## WORK ITEM
Below are records. Copy every line with "Mute" in it.

=== MATERIALS PROVIDED ===

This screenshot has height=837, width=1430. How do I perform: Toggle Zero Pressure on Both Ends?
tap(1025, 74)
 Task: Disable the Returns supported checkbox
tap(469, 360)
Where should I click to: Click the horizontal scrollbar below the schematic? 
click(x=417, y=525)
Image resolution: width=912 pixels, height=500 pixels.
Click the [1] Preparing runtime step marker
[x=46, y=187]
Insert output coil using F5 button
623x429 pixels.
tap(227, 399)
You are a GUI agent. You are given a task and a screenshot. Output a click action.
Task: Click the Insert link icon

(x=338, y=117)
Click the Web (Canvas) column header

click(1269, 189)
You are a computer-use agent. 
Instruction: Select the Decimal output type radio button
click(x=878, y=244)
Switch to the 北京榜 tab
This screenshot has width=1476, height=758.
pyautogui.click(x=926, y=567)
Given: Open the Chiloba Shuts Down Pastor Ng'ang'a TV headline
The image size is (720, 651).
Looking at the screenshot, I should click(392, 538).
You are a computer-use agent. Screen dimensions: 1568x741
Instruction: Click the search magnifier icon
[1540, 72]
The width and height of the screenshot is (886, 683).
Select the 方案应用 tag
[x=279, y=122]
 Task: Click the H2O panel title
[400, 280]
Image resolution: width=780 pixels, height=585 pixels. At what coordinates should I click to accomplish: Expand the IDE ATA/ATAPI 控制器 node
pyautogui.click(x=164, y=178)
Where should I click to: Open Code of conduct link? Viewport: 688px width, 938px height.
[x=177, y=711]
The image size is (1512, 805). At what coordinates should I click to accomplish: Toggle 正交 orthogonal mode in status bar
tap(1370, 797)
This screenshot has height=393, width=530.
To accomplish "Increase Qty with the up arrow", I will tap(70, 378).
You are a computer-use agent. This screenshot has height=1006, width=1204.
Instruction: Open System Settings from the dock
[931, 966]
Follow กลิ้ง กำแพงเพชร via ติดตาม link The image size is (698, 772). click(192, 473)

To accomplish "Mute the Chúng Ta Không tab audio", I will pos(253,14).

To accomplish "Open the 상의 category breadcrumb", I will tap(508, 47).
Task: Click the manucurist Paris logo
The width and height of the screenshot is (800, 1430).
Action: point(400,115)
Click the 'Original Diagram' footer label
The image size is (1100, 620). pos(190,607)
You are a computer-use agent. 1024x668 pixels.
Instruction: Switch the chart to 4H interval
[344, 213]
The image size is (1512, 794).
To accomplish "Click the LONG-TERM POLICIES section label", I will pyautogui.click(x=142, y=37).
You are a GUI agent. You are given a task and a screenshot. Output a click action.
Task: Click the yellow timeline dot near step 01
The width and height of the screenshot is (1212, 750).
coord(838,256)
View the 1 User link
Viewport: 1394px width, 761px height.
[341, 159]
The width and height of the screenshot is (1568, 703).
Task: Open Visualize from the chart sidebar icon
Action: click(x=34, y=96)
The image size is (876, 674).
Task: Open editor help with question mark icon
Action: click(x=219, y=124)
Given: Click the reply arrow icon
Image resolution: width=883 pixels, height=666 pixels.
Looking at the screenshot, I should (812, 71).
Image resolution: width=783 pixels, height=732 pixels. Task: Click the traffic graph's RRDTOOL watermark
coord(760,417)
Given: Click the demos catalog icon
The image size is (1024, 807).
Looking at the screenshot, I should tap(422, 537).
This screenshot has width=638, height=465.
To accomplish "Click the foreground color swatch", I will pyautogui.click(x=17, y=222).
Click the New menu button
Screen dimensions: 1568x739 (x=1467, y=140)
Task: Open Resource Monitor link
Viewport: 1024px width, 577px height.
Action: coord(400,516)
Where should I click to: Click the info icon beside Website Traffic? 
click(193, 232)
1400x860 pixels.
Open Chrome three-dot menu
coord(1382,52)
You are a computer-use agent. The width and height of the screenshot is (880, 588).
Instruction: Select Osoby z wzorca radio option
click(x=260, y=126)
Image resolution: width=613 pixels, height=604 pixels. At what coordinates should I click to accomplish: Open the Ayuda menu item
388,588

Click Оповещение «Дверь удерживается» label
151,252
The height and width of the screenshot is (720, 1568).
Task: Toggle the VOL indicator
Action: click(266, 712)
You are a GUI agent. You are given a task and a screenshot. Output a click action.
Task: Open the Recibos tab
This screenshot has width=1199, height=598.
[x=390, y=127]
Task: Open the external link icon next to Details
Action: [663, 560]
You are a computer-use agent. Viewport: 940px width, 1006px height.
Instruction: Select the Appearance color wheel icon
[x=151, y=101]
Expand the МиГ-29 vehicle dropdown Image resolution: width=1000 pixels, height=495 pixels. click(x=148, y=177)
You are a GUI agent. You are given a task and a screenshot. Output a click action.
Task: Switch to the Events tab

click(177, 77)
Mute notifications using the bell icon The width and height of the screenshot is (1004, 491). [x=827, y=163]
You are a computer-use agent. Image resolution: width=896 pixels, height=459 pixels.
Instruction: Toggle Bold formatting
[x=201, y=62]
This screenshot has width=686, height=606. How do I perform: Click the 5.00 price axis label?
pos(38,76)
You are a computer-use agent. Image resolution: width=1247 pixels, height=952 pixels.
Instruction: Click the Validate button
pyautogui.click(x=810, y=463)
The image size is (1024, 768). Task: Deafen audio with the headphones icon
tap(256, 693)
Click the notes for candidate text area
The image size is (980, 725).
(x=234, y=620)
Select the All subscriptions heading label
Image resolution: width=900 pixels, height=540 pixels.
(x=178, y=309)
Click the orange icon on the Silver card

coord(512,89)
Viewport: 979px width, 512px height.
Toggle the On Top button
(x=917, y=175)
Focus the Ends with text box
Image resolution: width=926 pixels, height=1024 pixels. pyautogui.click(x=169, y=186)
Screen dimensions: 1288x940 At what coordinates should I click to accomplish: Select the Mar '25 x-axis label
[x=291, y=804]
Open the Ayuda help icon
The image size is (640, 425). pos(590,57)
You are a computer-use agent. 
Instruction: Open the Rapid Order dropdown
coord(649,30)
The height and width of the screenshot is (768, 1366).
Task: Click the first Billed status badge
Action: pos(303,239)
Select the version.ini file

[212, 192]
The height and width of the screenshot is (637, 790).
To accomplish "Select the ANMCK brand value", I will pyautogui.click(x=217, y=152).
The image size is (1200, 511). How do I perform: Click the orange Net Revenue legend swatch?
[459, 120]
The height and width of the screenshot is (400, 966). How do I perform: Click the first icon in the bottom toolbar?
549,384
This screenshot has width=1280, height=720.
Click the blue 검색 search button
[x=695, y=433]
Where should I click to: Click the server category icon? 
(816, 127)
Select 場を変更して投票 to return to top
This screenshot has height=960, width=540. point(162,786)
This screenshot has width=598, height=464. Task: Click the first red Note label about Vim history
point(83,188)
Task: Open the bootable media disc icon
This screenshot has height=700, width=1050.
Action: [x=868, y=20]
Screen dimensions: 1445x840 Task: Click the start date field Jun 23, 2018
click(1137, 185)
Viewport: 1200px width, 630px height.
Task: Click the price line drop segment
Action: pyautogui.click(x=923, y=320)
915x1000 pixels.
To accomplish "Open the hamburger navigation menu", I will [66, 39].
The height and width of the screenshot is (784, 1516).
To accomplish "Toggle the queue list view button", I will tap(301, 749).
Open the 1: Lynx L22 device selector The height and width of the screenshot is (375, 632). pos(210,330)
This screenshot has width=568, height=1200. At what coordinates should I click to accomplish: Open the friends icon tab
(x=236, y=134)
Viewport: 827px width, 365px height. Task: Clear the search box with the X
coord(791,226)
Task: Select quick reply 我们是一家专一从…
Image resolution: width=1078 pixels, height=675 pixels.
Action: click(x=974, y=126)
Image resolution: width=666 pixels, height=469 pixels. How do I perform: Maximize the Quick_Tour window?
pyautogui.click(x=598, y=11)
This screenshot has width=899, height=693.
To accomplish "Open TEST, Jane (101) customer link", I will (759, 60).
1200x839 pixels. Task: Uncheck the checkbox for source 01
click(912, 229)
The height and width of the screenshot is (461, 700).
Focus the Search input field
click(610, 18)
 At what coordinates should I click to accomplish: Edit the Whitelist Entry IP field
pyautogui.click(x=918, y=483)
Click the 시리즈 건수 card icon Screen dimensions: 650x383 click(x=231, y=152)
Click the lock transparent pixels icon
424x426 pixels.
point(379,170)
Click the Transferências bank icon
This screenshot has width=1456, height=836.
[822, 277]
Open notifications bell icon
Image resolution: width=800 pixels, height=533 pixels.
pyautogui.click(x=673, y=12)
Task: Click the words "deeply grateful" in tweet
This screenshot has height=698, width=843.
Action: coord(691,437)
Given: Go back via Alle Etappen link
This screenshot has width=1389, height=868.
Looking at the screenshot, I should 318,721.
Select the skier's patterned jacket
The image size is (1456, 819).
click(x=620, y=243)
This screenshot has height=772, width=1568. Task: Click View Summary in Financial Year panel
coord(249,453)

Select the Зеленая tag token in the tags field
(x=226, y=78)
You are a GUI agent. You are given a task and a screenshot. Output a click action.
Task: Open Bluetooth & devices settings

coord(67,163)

===

## OUTPUT
To accomplish "Mute the Chúng Ta Không tab audio", I will pos(253,14).
Mute notifications using the bell icon The width and height of the screenshot is (1004, 491). [x=827, y=163]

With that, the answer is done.